[Saved data entries]
****************************************

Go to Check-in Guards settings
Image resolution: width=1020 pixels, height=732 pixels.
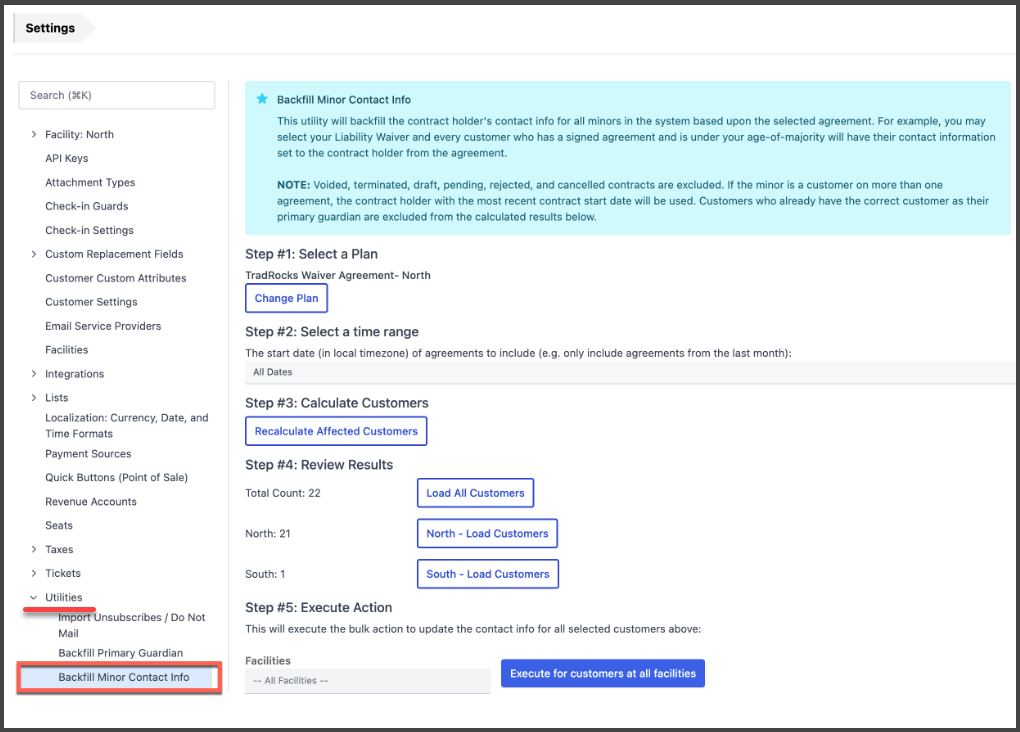click(87, 206)
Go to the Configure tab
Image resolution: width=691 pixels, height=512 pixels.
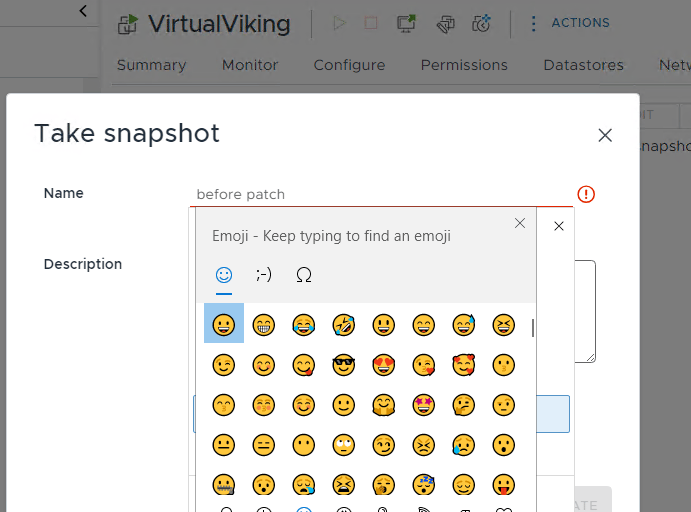[x=349, y=65]
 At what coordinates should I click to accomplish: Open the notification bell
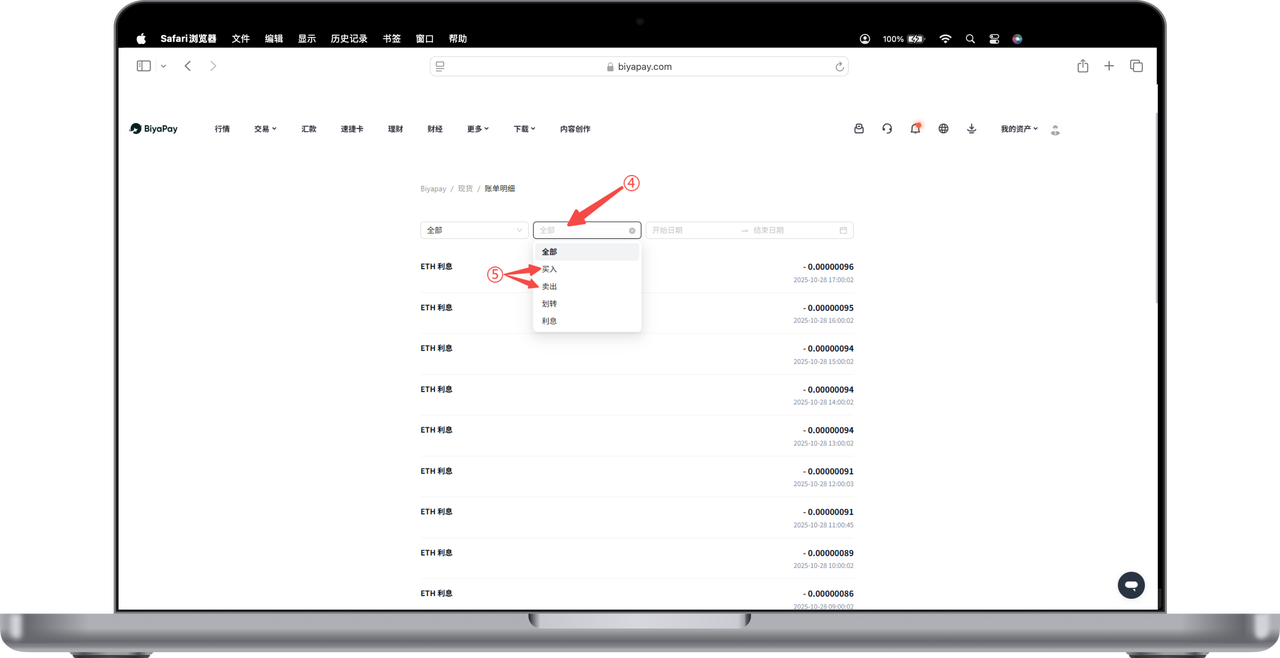915,129
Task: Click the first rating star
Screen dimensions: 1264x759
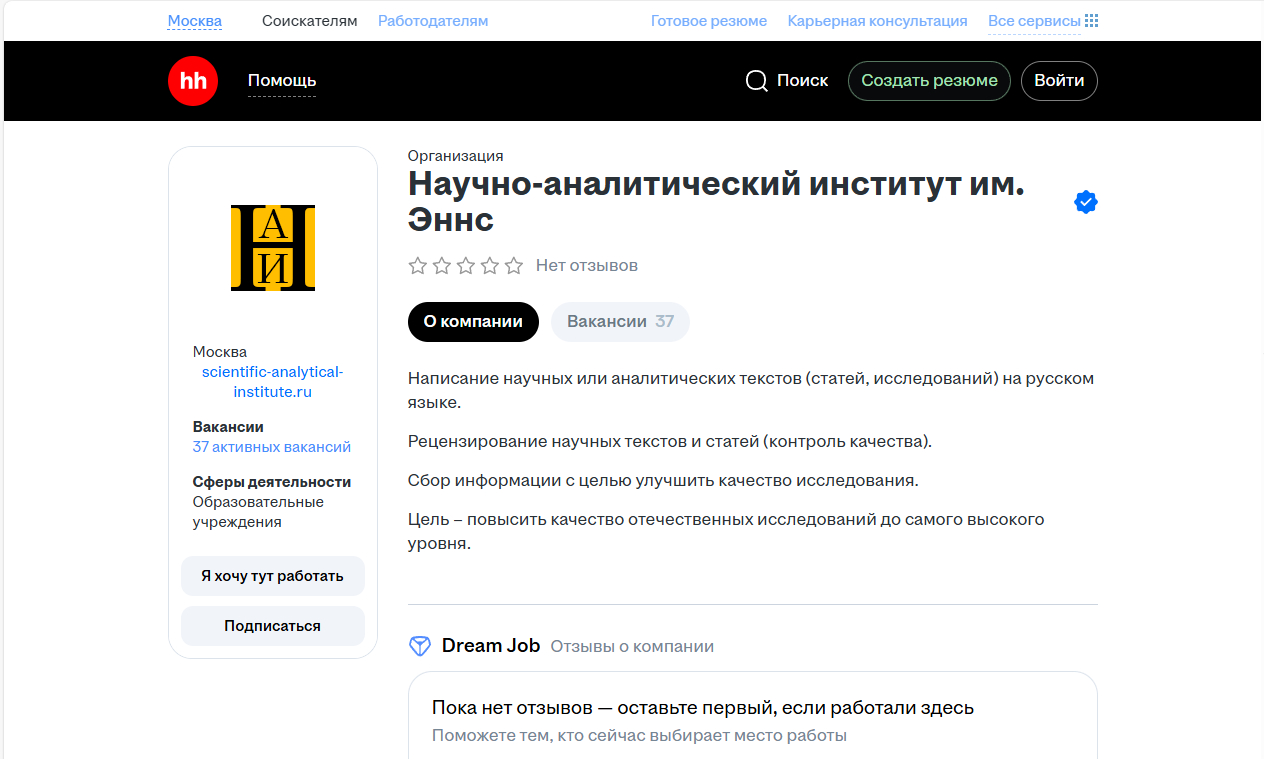Action: (418, 266)
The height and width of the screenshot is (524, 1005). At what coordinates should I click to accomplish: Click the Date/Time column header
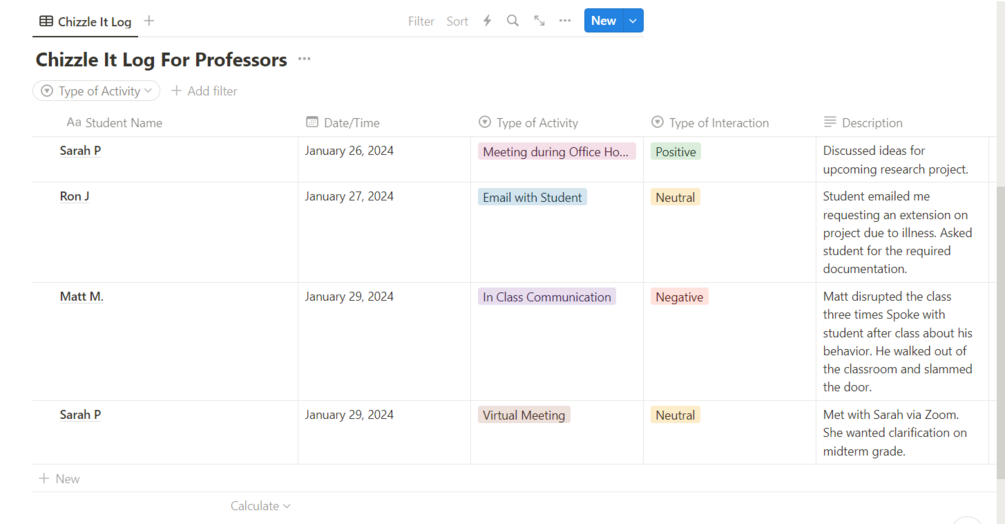(x=351, y=123)
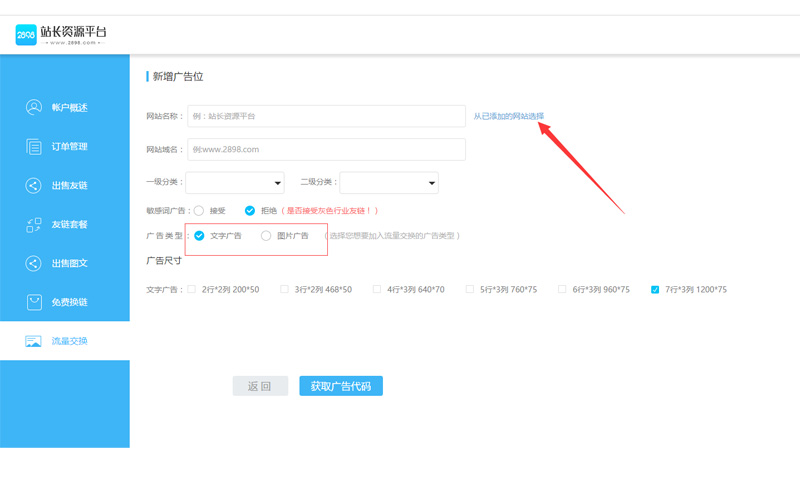Focus the 网站名称 input field
The height and width of the screenshot is (500, 800).
326,117
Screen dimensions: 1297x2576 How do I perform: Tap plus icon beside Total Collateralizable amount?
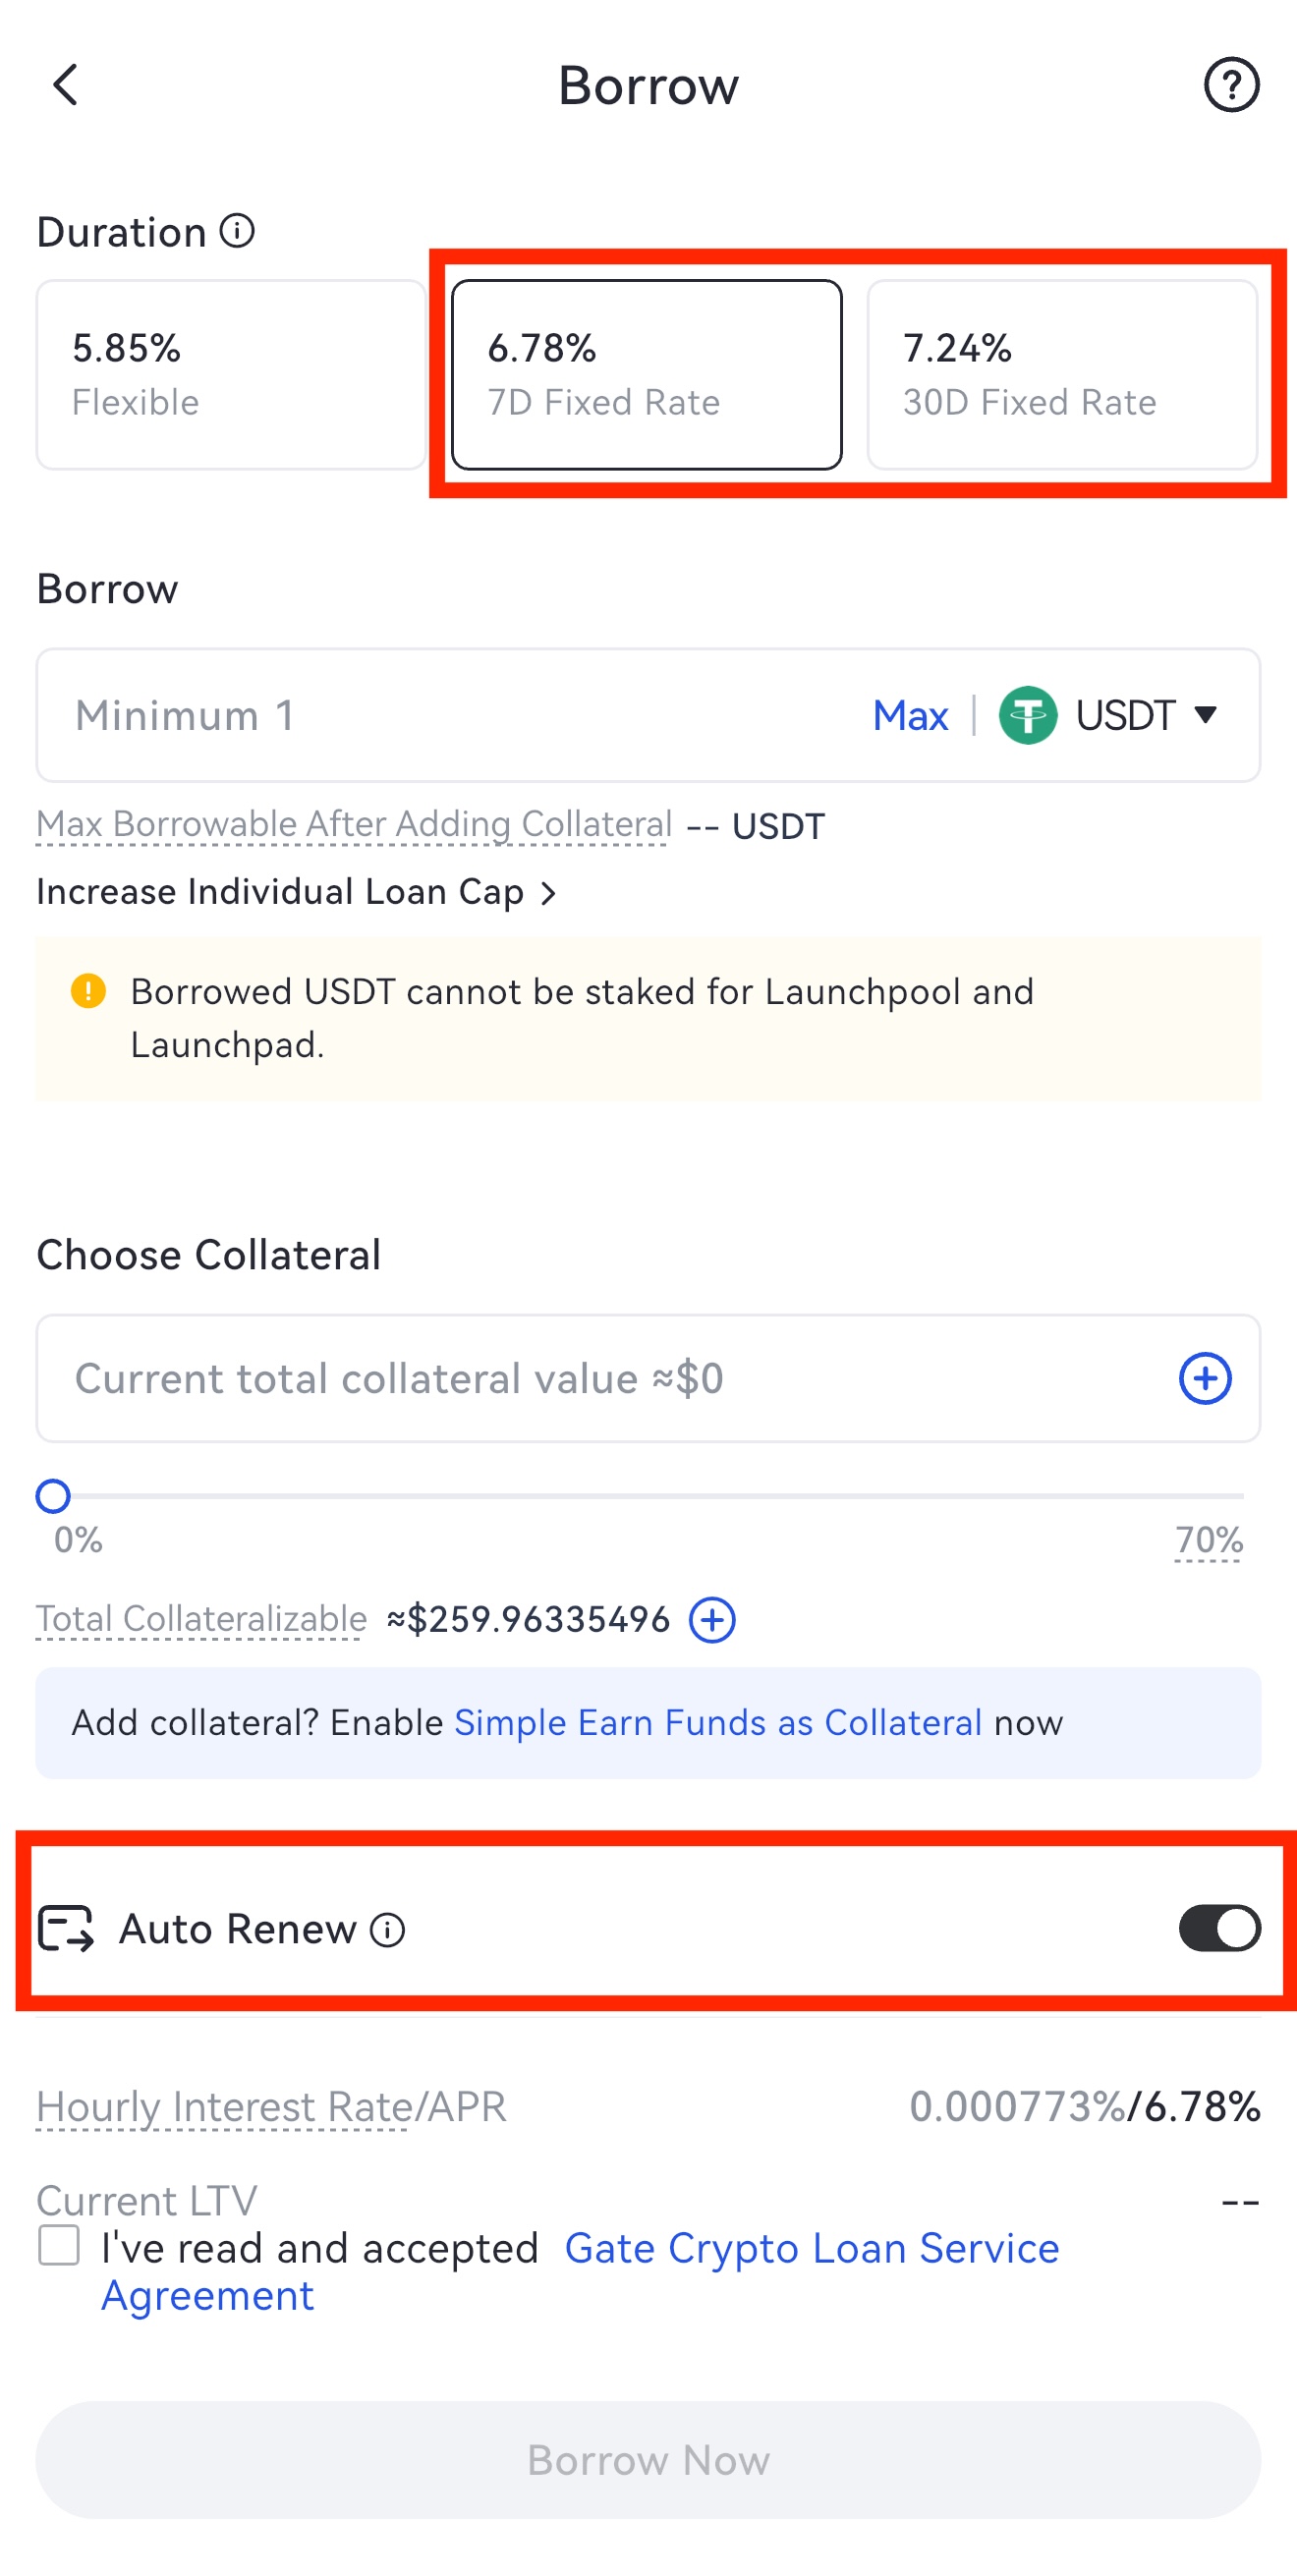tap(712, 1619)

****************************************

**Exercise goal:** Repeat the data word for word; drop the pictures.

**Response:**
Go to Check-in Guards settings
Image resolution: width=1020 pixels, height=732 pixels.
click(87, 206)
Go to the Configure tab
Image resolution: width=691 pixels, height=512 pixels.
[x=349, y=65]
 At what coordinates should I click to accomplish: Open the notification bell
915,129
Task: Click the first rating star
Screen dimensions: 1264x759
Action: (418, 266)
The height and width of the screenshot is (524, 1005). At what coordinates should I click to accomplish: Click the Date/Time column header
(x=351, y=123)
Focus the 网站名称 input field
The height and width of the screenshot is (500, 800).
326,117
Screen dimensions: 1297x2576 How do I perform: Tap plus icon beside Total Collateralizable amount?
tap(712, 1619)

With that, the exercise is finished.